▶ _The exercise_
Reproduce word for word the passage of the book review below between "After the shift" and "everywhere they look.", inclusive.

With this opening, Cornell establishes his core group of characters as solid and pretty standard members of the police. Quill has a reputation for being a copper of the old school, more thanks to his dear old dad's reputation for being a copper of the old school than anything else, a slightly wobbly marriage to a journalist, and a genuine affection for his team. Costain is a dodgy wide boy who has spent so long undercover, he's lost any sense of himself as a good person. Kev Sefton is quiet, thoughtful and sensitive about his roots growing up as black and posh in Kensington. Costain, having spent a great deal of time with Sefton undercover in Toshack's gang, largely loathes him. Ross, the only civilian in the group, is a talented analyst with her own reasons for wanting get closure on the Toshack case.
But everything changes when Quill, poking around more or less at random in the killer's house, happens to trigger a reaction that causes all four members of his team to suffer some sort of psychic change. At first each of them thinks they're having some sort of psychotic break, but when they pool their experiences they come to realise that they've actually developed the ability to see the mystical side of London and that their serial killer and Toshack's enforcer, Mora Losley, might just be the Witch of West Ham.
After the shift when the four develop the Sight, the rest of the book follows them as they try to come to grips with what it means and, without any assistance, try to establish the basic ground rules of what it means and what it allows them to do. Each of them has a different response, with quiet Kevin Sefton rising to the challenge and using his rational and questioning mind to map out the basic rules of their new reality. In a particularly comic scene Ross arranges for a rabbi, a chaplain, and an imam to explore operational mysticism and to bless various objects for them; needless to say the three clerics all take an enlightened view of their respective faiths, explaining everything in terms of metaphors to a group of people who seem able to concrete manifestations of the same things more or less everywhere they look.

▶ _Raw data_
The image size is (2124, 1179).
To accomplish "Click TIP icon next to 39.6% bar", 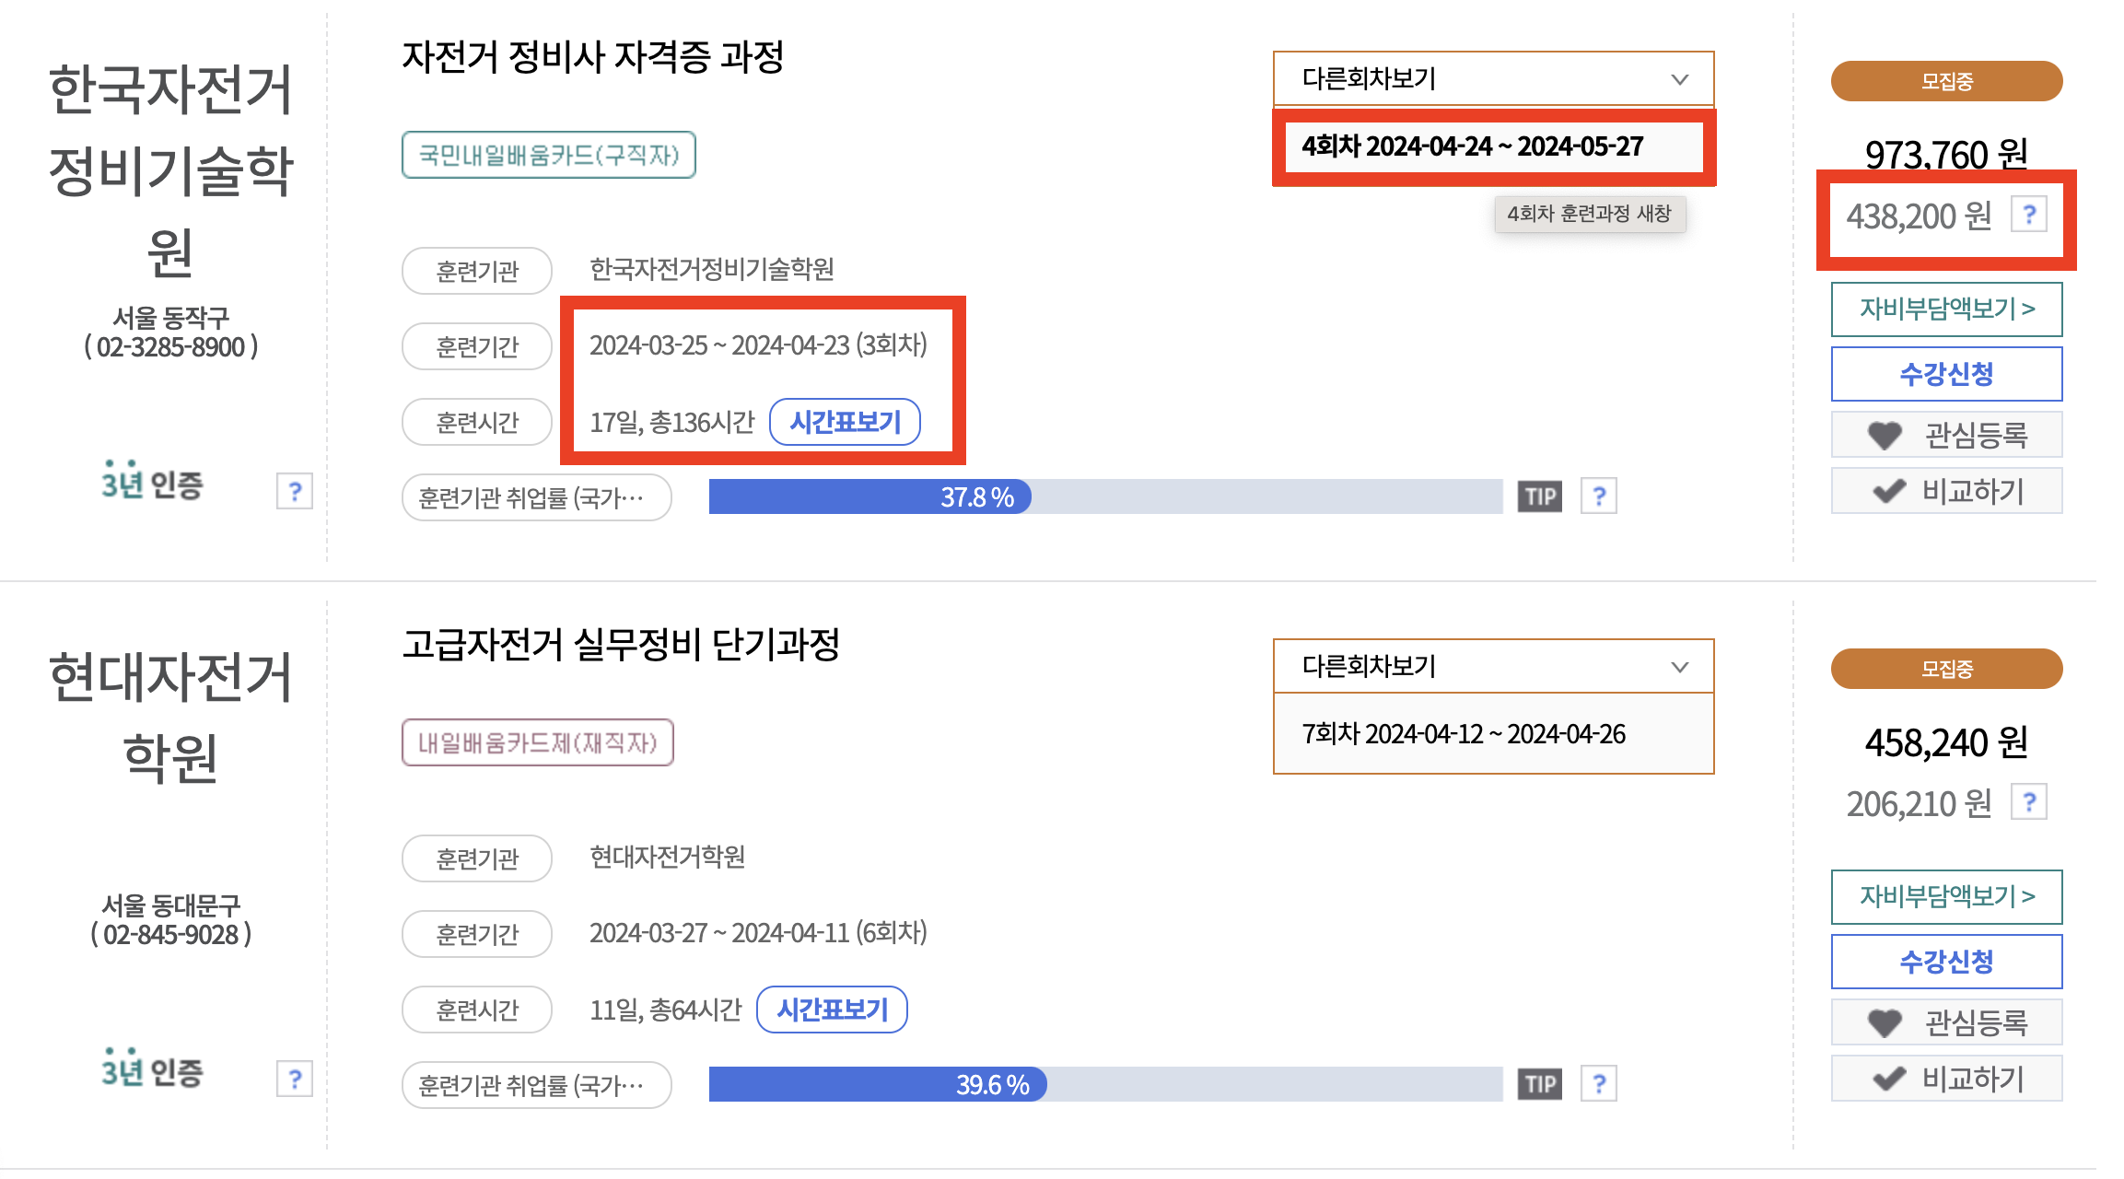I will pos(1539,1084).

▶ _Result of the task_
After the shift when the four develop the Sight, the rest of the book follows them as they try to come to grips with what it means and, without any assistance, try to establish the basic ground rules of what it means and what it allows them to do. Each of them has a different response, with quiet Kevin Sefton rising to the challenge and using his rational and questioning mind to map out the basic rules of their new reality. In a particularly comic scene Ross arranges for a rabbi, a chaplain, and an imam to explore operational mysticism and to bless various objects for them; needless to say the three clerics all take an enlightened view of their respective faiths, explaining everything in terms of metaphors to a group of people who seem able to concrete manifestations of the same things more or less everywhere they look.